I was on holiday for a few days this week? Should you switch off the news when you go on holiday? Is it possible to relax while given multiple reminders every day of the lethal efficiency of drones and missiles? All our devices with screens provide images, clips and comment on the sheer Hell people have to live through in the middle East, in Ukraine, Yemen, and any number of other places we will never visit, but whose nightmares haunt our imaginations, fed by the perpetual news machine.
I was on holiday for a few days this week. One of the favourite countries for Europeans to visit for their holidays, was inundated with floods that have so far killed over 200 people, destroyed towns and communities, and brought unforeseen misery to tens of thousands of people. A week ago these same people were happily living their lives oblivious of any imminent threat to their lives and families. Graphic footage exposes again the fragility of our security, and the uncertainty of every day.

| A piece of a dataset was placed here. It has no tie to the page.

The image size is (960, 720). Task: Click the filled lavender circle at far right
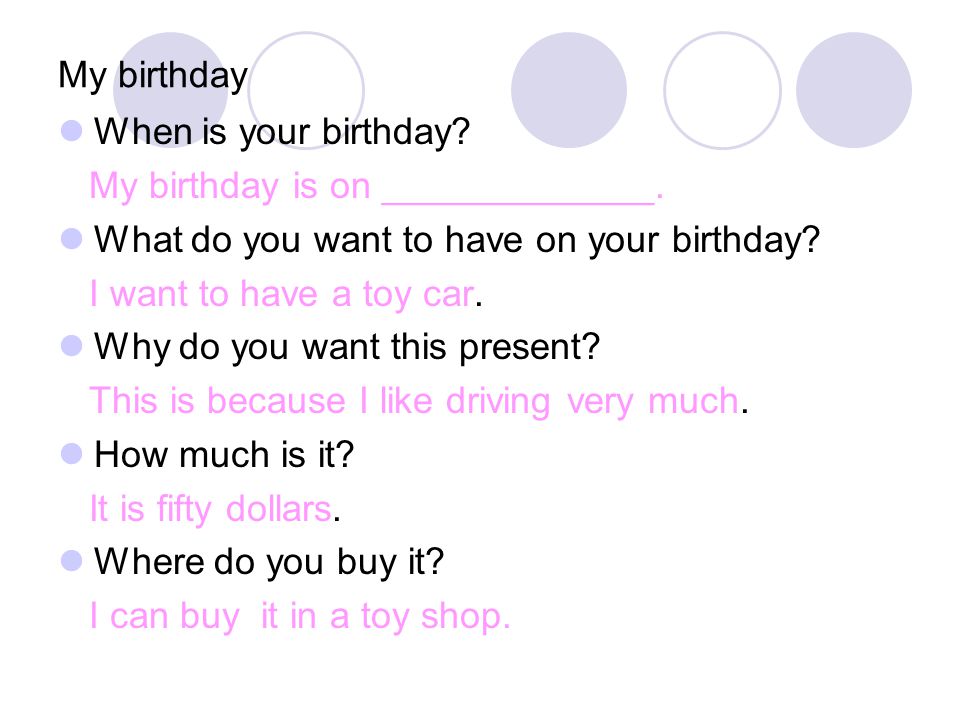(854, 90)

I was on holiday for a few days this week. For the first time in their history the football team I support has played 16 matches without defeat. Aberdeen's biggest game so far was on Wednesday, when I was on holiday, and when full time came the glow of contentment was a holiday in itself! In addition, we were in a favourite place, the food was plentiful and high quality, all was geared to the comfort and convenience of the guests. As usual, and as expected, we have come back refreshed and with some good memories.

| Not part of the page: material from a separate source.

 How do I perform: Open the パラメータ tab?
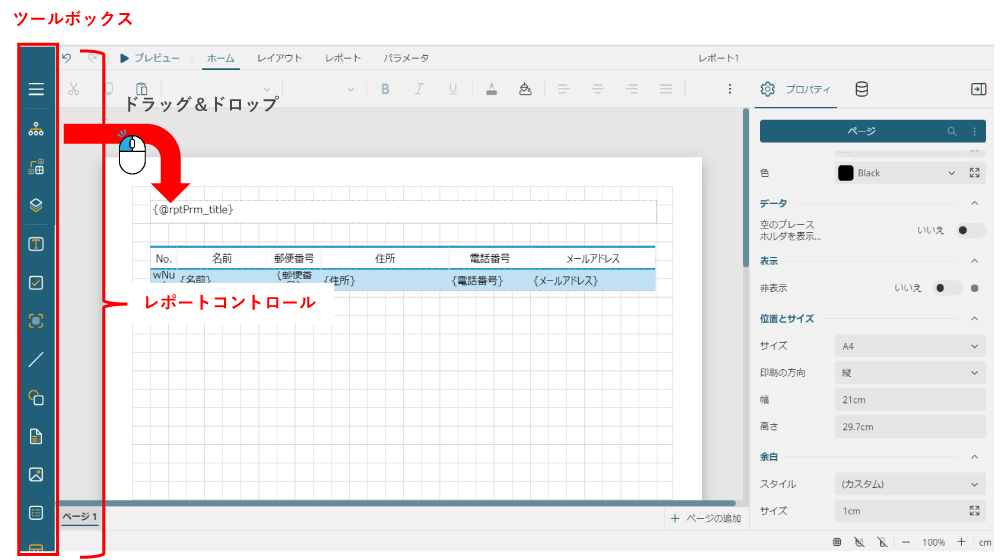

But. There was no holiday for people in parts of Spain, or Lebanon, or Israel, or Gaza, or Ukraine, or Russia, or Yemen. I can't help that - and that's the dilemma. We live within human limits, and we can't fix the world. Yet as a Christian I try to obey two imperatives: first to be a good steward of the life I have been given, the call and commission as a follower of Jesus to be and to share and to live visibly and audibly the love of God; second, to carry in my heart the pain and brokenness of the world and lay it before the throne of grace where we are promised, there is grace to help in time of need.

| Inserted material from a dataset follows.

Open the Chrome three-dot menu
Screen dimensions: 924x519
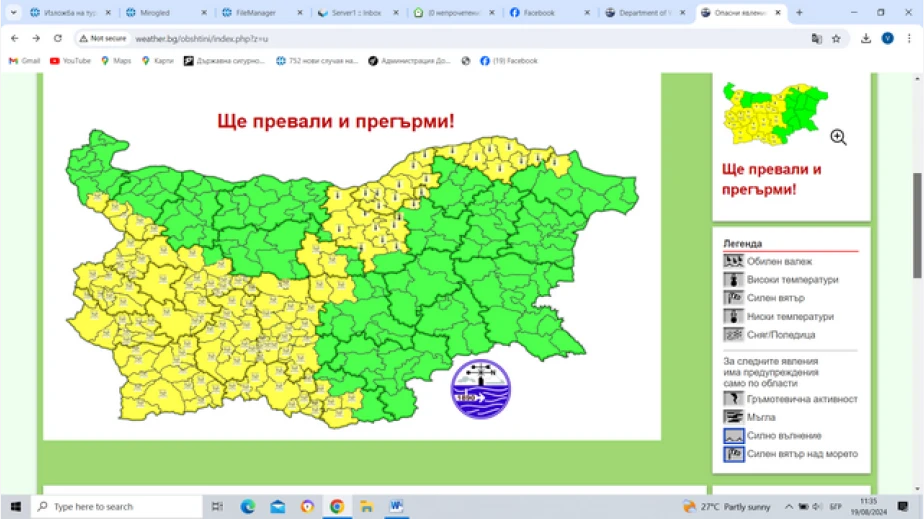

In other words, whatever is going on in the wider world, I have to live faithfully in the time and place where God has placed me. Yet at the same time, by prayer and intercession I am called to transcend the human limitations of time and space, and pray with patient and unrelenting hopefulness for the world I see on the screens of my computer, phone and TV. Even on holiday.
No I can't fix the world. Yes, we all are limited by our humanity, and the unalterable given that is our time and our place in the world and in God's purpose. Joy, gratitude, rest, the capacity to lose ourselves in beauty, fun, good company, satisfying food - these are all blessings, and they come together in a good holiday. So why not ignore the news for three days and give yourself over to well earned rest, and give your heart and brain a holiday as well?
But for good or ill, I refuse to switch off from the realities of the wider world, as experienced by all those other people who share this planet as their home. Does that 'spoil' the holiday? Perhaps. Then again, there is something quite specifically Christian in refusing to give the pain of the world a three day body swerve - it's called loving our neighbour, or faithful compassion in Jesus' name. Perhaps we can never have unalloyed, unspoilt joy, or total rest, even if we shut out the realities of war, flood, famine and cruelty.
For the Christian heart and mind, there is no firewall that protects from the harms let loose in the world. Only the call to bear the sorrows of the world to the throne of grace, to take up the cross daily by remembering why the cross was necessary in the first place, and to bear the sorrows and the cross strengthened in the hope of the risen Lord. We are a resurrection people; we believe that death is defeated and life is let loose; we pray because we are not fatalists who think ourselves impotent and the world beyond redemption. Why? Because God is not impotent, and because of the power of eternal love and sovereign purpose the world is not beyond redemption! We are followers of the crucified and risen Lord Jesus Christ; we are called by the grace of God to bear witness to the Gospel; we are empowered by the Spirit to pray, even when we have no words of our own.
Prayer is the gift, and the burden, of holding the weight of the world's suffering, while kneeling before the throne of grace, and joining our intercessions with those of the interceding Son who sits at the right hand of the Father. From such a gift, and such a burden, there is no holiday; simply the promise of the God of hope: May the God of hope fill you with all joy and peace as you trust in him, so that you may overflow with hope by the power of the Holy Spirit. (Romans 15.13) Or so, at least, it seems to me.